__LIST OF TASKS__:
A) In the climate lecture listing, which options does the range of "Carbon Geoengineering" proposals extend across?
B) Write the next part of the climate lecture listing, starting after its final line.

__SUPPLIED PASSAGE__:
3): Potential and risks of Carbon Geoengineerin. Friday, Oct. 21st, 9am.

Multiple options have been proposed to deliberately enhance the storage of carbon in natural reservoirs, and thus reduce the magnitude of climate change and/or the efforts otherwise needed to reduce greenhouse gas emissions directly. These ‘Carbon Geoengineering’ options range from afforestation to bio-energy with carbon capture and storage to ocean iron fertilisation. But what is their potential (and their costs!), and what are the possible unintended consequences? This lecture will give an overview of the current understanding on this rapidly moving topic.

4): Reaching net zero carbon balance in the 21st Century. Friday, Oct. 28th, 9am.

__INFORMATION PROVIDED__:
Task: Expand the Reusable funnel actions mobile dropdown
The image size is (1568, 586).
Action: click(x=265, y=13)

* * *

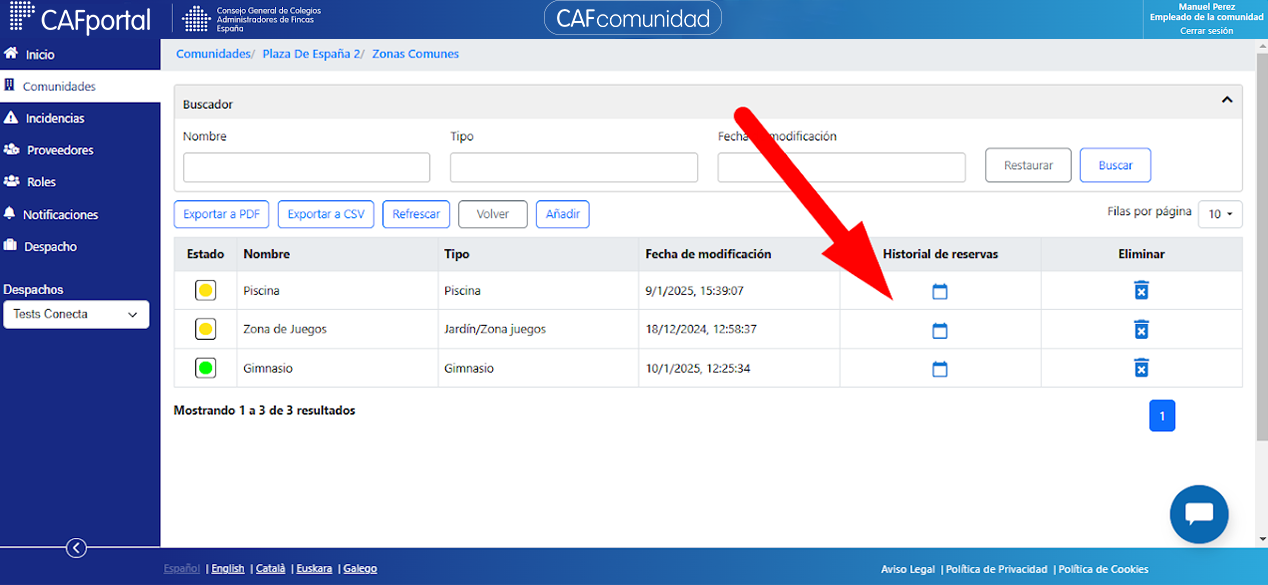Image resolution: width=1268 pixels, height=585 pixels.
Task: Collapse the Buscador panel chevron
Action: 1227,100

__PER-TASK OUTPUTS__:
A) From afforestation to bio-energy with carbon capture and storage to ocean iron fertilisation.

B)
The Paris Agreement on climate change has an ambition of balancing the global emissions and sinks of greenhouse gases in the second half of this century in order to limit climate change and its impacts. This lecture will explain the scientific understanding behind the links between global temperature change and cumulative carbon emissions, and detail the underlying time scales, amplitude of change, and uncertainties. It will present a range of model projections of climate change this century and discuss their implicit assumptions about future carbon management and future response of the natural carbon cycle to climate change. The lecture will also discuss the risks of large and non-linear responses of the carbon cycle to a changing climate (so-called ‘tipping points’) and their potential consequences. It will conclude the full lecture series by suggesting ways to support societal responses to climate change that the students might like to pursue throughout their careers.